### Task to carry out
All lines below between the line with "Where should I" and the line with "This screenshot has width=1541, height=784.", including both, must be copied exactly, and the pictures must be omitted.

### Dataset entries
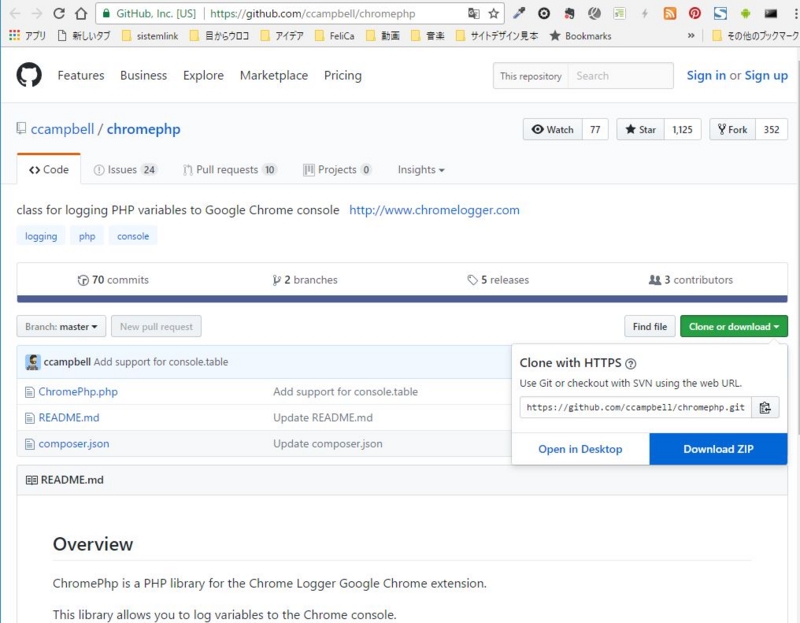Open Chrome's three-dot menu

coord(795,14)
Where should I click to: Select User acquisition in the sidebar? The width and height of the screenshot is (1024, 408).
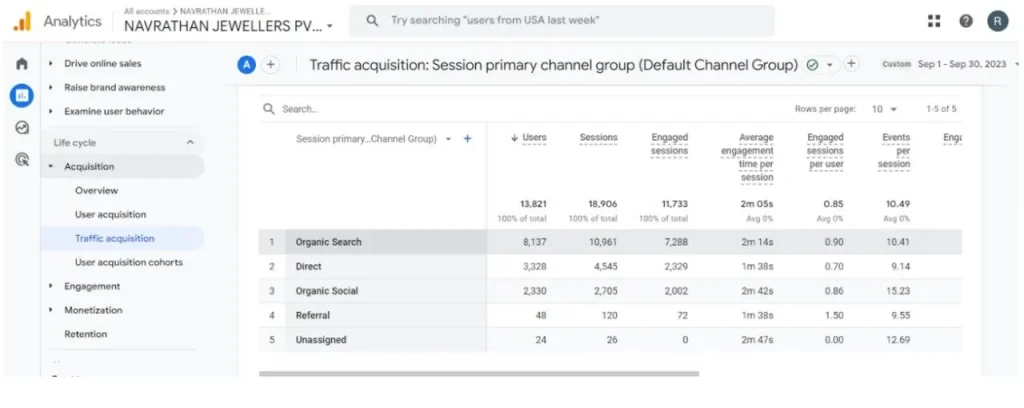point(110,214)
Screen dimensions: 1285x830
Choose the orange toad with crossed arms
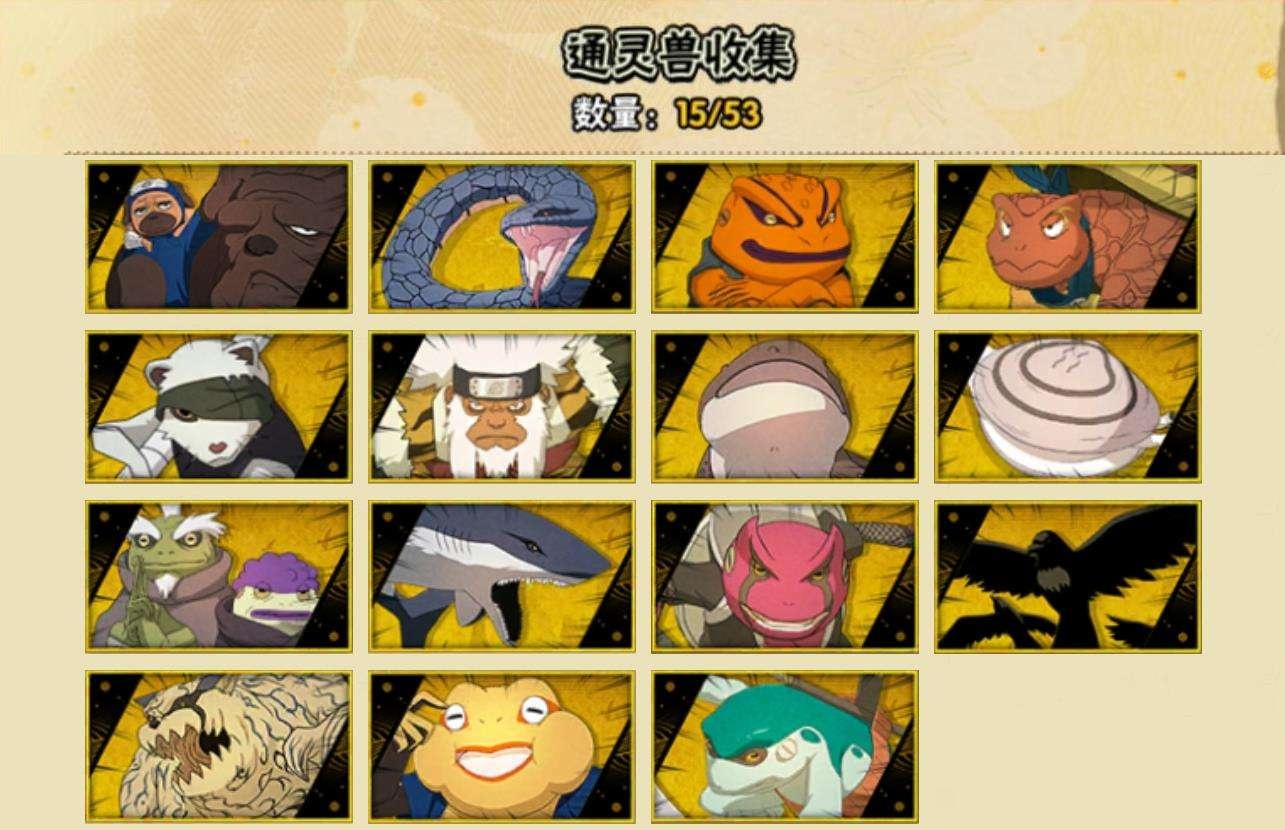click(784, 237)
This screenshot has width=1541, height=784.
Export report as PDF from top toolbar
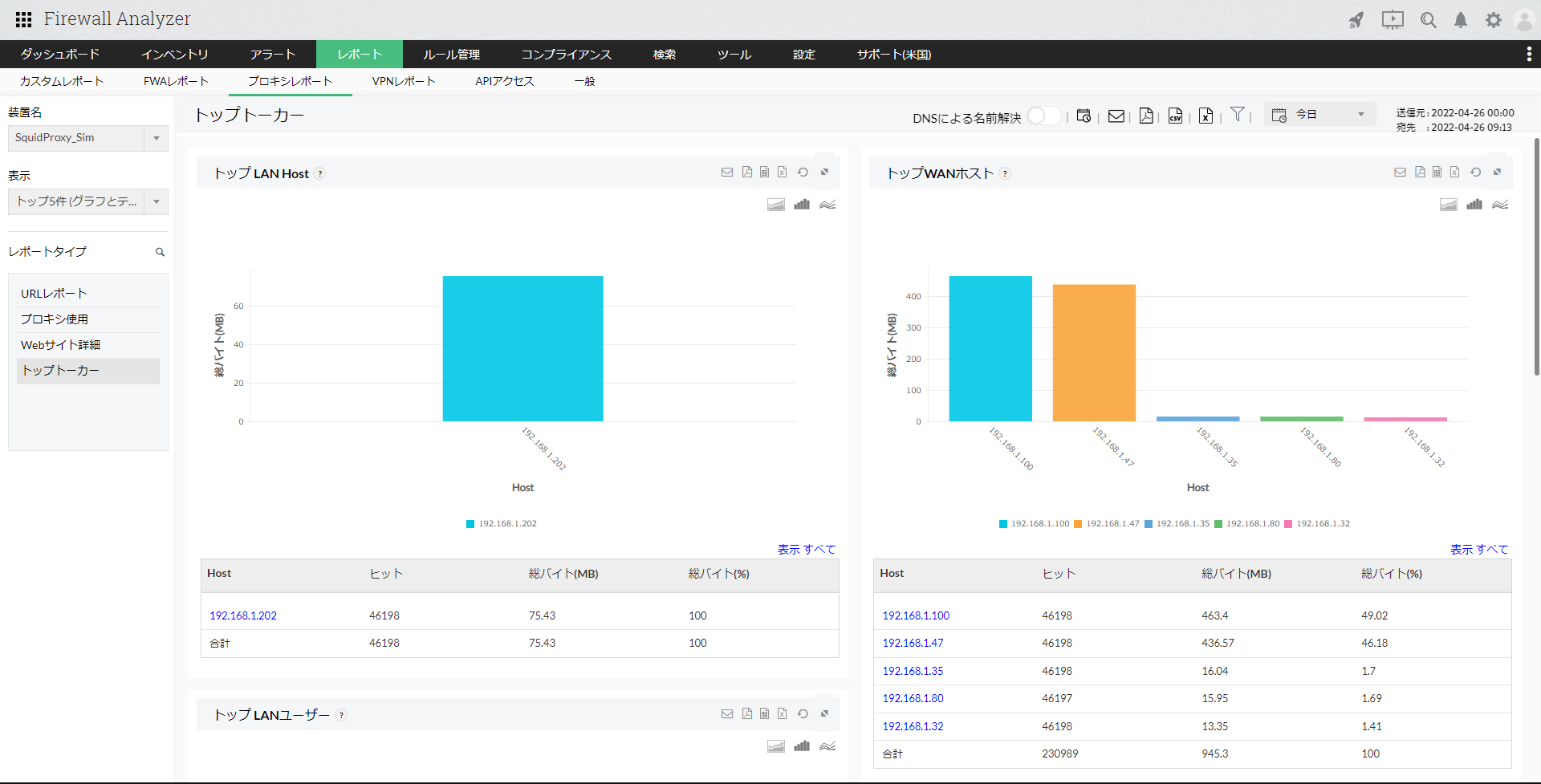[x=1146, y=116]
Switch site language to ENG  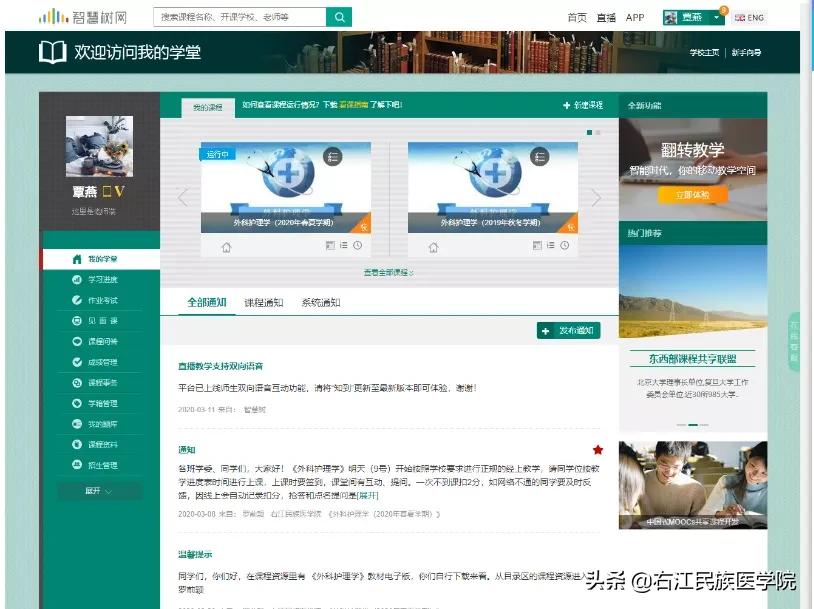[748, 17]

### Written answer
Where should I click to: Select User acquisition in the sidebar? The width and height of the screenshot is (1024, 408).
point(110,214)
Screen dimensions: 1285x830
Choose the orange toad with crossed arms
click(784, 237)
This screenshot has width=1541, height=784.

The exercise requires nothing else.